The president will pitch his proposal on Wednesday night in his first big speech to Congress, making an appeal directly to voters in a prime-time, State-of-the-Union-like address. Like Biden’s previously unveiled $2.3 trillion infrastructure package, however, the families plan will be a hard sell to congressional Republicans.
Child care:One of the largest efforts in the plan, the White House is proposing $225 billion to make child care more affordable. Families would pay a portion of their income based on a sliding scale. The plan also funds training for child care workers.
Universal prekindergarten:Biden campaigned on this pledge, aiming to provide instruction to all three- and four-year-olds. The cost for universal instruction would be $200 billion.
Paid family leave:Biden during the campaign said he wanted 12 weeks of paid family and medical leave — this would cost $225 billion.
Free community college: Two years of free community college, at a proposed cost of $109 billion.
Child tax credits: Biden is seeking to extend through 2025 an expanded child tax credit enacted through the $1.9 trillion COVID-relief bill.
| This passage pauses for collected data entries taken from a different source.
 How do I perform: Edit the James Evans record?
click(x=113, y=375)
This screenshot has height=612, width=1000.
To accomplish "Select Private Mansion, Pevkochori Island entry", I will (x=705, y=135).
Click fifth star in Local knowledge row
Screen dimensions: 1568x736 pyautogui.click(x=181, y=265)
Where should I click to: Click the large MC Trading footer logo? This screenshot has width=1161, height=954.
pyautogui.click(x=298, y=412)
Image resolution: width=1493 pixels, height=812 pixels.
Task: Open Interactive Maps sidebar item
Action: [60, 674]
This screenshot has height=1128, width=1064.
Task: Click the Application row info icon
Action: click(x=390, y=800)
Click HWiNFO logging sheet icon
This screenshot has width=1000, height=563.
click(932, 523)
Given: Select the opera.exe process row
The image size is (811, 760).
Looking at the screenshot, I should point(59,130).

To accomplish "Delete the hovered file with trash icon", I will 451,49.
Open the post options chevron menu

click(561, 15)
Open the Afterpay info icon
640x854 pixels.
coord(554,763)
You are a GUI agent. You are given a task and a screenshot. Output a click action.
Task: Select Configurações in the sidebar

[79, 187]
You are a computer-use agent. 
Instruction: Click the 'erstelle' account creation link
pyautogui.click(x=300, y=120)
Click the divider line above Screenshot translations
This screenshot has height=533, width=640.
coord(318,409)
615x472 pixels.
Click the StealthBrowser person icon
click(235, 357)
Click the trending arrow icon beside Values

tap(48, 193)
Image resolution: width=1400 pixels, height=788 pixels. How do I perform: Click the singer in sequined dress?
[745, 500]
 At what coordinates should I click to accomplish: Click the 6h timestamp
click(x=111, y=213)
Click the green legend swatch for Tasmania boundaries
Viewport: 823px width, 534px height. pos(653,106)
Cost of the plan — and paying for it: The overall plan is made up of $1 trillion in new spending and $800 billion in tax credits.
The plan would increase the capital gains tax to 39.6% from 20% for those earning more than $1 million annually. It also would raise the top marginal tax rate to 39.6% for households making more than $1 million. What’s more, Biden would give the Internal Revenue Service an $80 billion funding boost with the aim of bettering the agency’s fight against tax dodging by wealthy Americans. The administration estimates that effort would raise $700 billion over 10 years.